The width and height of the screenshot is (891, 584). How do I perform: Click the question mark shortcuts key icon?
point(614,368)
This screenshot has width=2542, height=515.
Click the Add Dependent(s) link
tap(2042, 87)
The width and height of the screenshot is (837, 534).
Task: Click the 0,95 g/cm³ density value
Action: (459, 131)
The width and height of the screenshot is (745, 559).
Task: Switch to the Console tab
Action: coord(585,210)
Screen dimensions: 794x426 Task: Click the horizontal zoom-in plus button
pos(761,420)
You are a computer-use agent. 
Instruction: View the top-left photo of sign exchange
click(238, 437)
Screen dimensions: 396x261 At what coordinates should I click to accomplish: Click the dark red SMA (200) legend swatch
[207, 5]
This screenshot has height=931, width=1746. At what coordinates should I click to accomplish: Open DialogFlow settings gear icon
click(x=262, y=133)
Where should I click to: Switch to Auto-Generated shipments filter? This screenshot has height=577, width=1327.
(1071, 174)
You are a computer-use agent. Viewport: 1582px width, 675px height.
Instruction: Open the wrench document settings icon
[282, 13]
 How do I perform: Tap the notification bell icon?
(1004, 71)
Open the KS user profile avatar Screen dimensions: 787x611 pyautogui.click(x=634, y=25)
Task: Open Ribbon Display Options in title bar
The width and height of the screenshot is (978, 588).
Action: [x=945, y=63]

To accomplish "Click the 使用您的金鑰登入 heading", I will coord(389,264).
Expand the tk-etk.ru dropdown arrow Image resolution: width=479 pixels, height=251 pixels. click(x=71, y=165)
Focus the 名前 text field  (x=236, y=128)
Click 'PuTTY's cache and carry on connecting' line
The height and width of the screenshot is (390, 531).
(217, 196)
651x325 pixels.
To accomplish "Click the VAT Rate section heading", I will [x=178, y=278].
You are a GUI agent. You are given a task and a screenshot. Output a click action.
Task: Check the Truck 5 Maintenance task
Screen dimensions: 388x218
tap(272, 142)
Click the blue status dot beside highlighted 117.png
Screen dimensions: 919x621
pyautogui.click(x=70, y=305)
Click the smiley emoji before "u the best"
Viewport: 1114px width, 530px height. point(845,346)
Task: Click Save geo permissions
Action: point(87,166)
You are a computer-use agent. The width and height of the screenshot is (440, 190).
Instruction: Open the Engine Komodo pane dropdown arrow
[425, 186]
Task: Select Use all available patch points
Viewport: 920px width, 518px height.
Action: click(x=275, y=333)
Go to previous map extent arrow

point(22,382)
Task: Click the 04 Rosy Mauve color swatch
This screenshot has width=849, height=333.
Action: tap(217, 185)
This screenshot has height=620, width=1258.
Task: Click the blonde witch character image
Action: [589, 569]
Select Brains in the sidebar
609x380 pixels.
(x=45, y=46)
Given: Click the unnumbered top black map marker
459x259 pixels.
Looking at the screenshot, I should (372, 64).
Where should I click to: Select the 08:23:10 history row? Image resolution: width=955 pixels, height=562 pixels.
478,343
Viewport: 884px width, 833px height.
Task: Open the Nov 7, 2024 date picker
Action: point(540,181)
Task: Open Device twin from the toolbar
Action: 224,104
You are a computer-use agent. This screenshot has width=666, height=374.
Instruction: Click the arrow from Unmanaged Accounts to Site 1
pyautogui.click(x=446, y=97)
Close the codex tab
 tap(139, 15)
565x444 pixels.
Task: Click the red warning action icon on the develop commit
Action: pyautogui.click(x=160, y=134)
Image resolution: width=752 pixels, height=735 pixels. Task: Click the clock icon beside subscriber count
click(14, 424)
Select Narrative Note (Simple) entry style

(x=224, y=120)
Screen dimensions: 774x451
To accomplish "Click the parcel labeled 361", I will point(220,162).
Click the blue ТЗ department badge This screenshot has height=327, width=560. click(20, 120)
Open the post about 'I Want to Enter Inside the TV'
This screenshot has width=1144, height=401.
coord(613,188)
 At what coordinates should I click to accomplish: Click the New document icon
================
## Your assignment
Copy out every record above once more, precisely as written.

## Task result
The width and height of the screenshot is (891, 584). How do I perform: Click the question mark shortcuts key icon?
point(614,368)
This screenshot has width=2542, height=515.
Click the Add Dependent(s) link
tap(2042, 87)
The width and height of the screenshot is (837, 534).
Task: Click the 0,95 g/cm³ density value
Action: (459, 131)
The width and height of the screenshot is (745, 559).
Task: Switch to the Console tab
Action: coord(585,210)
Screen dimensions: 794x426 Task: Click the horizontal zoom-in plus button
pos(761,420)
You are a computer-use agent. 
Instruction: View the top-left photo of sign exchange
click(238, 437)
Screen dimensions: 396x261 At what coordinates should I click to accomplish: Click the dark red SMA (200) legend swatch
[207, 5]
This screenshot has height=931, width=1746. At what coordinates should I click to accomplish: Open DialogFlow settings gear icon
click(x=262, y=133)
Where should I click to: Switch to Auto-Generated shipments filter? This screenshot has height=577, width=1327.
(1071, 174)
You are a computer-use agent. Viewport: 1582px width, 675px height.
Instruction: Open the wrench document settings icon
[282, 13]
 How do I perform: Tap the notification bell icon?
(1004, 71)
Open the KS user profile avatar Screen dimensions: 787x611 pyautogui.click(x=634, y=25)
Task: Open Ribbon Display Options in title bar
The width and height of the screenshot is (978, 588).
Action: [x=945, y=63]

To accomplish "Click the 使用您的金鑰登入 heading", I will coord(389,264).
Expand the tk-etk.ru dropdown arrow Image resolution: width=479 pixels, height=251 pixels. click(x=71, y=165)
Focus the 名前 text field  (x=236, y=128)
Click 'PuTTY's cache and carry on connecting' line
The height and width of the screenshot is (390, 531).
(217, 196)
651x325 pixels.
To accomplish "Click the VAT Rate section heading", I will [x=178, y=278].
You are a GUI agent. You are given a task and a screenshot. Output a click action.
Task: Check the Truck 5 Maintenance task
Screen dimensions: 388x218
tap(272, 142)
Click the blue status dot beside highlighted 117.png
Screen dimensions: 919x621
pyautogui.click(x=70, y=305)
Click the smiley emoji before "u the best"
Viewport: 1114px width, 530px height. point(845,346)
Task: Click Save geo permissions
Action: point(87,166)
You are a computer-use agent. The width and height of the screenshot is (440, 190).
Instruction: Open the Engine Komodo pane dropdown arrow
[425, 186]
Task: Select Use all available patch points
Viewport: 920px width, 518px height.
Action: click(x=275, y=333)
Go to previous map extent arrow

point(22,382)
Task: Click the 04 Rosy Mauve color swatch
This screenshot has width=849, height=333.
Action: tap(217, 185)
This screenshot has height=620, width=1258.
Task: Click the blonde witch character image
Action: [589, 569]
Select Brains in the sidebar
609x380 pixels.
(x=45, y=46)
Given: Click the unnumbered top black map marker
459x259 pixels.
Looking at the screenshot, I should (372, 64).
Where should I click to: Select the 08:23:10 history row? Image resolution: width=955 pixels, height=562 pixels.
478,343
Viewport: 884px width, 833px height.
Task: Open the Nov 7, 2024 date picker
Action: point(540,181)
Task: Open Device twin from the toolbar
Action: 224,104
You are a computer-use agent. This screenshot has width=666, height=374.
Instruction: Click the arrow from Unmanaged Accounts to Site 1
pyautogui.click(x=446, y=97)
Close the codex tab
 tap(139, 15)
565x444 pixels.
Task: Click the red warning action icon on the develop commit
Action: pyautogui.click(x=160, y=134)
Image resolution: width=752 pixels, height=735 pixels. Task: Click the clock icon beside subscriber count
click(14, 424)
Select Narrative Note (Simple) entry style

(x=224, y=120)
Screen dimensions: 774x451
To accomplish "Click the parcel labeled 361", I will point(220,162).
Click the blue ТЗ department badge This screenshot has height=327, width=560. click(20, 120)
Open the post about 'I Want to Enter Inside the TV'
This screenshot has width=1144, height=401.
coord(613,188)
 At what coordinates should I click to accomplish: Click the New document icon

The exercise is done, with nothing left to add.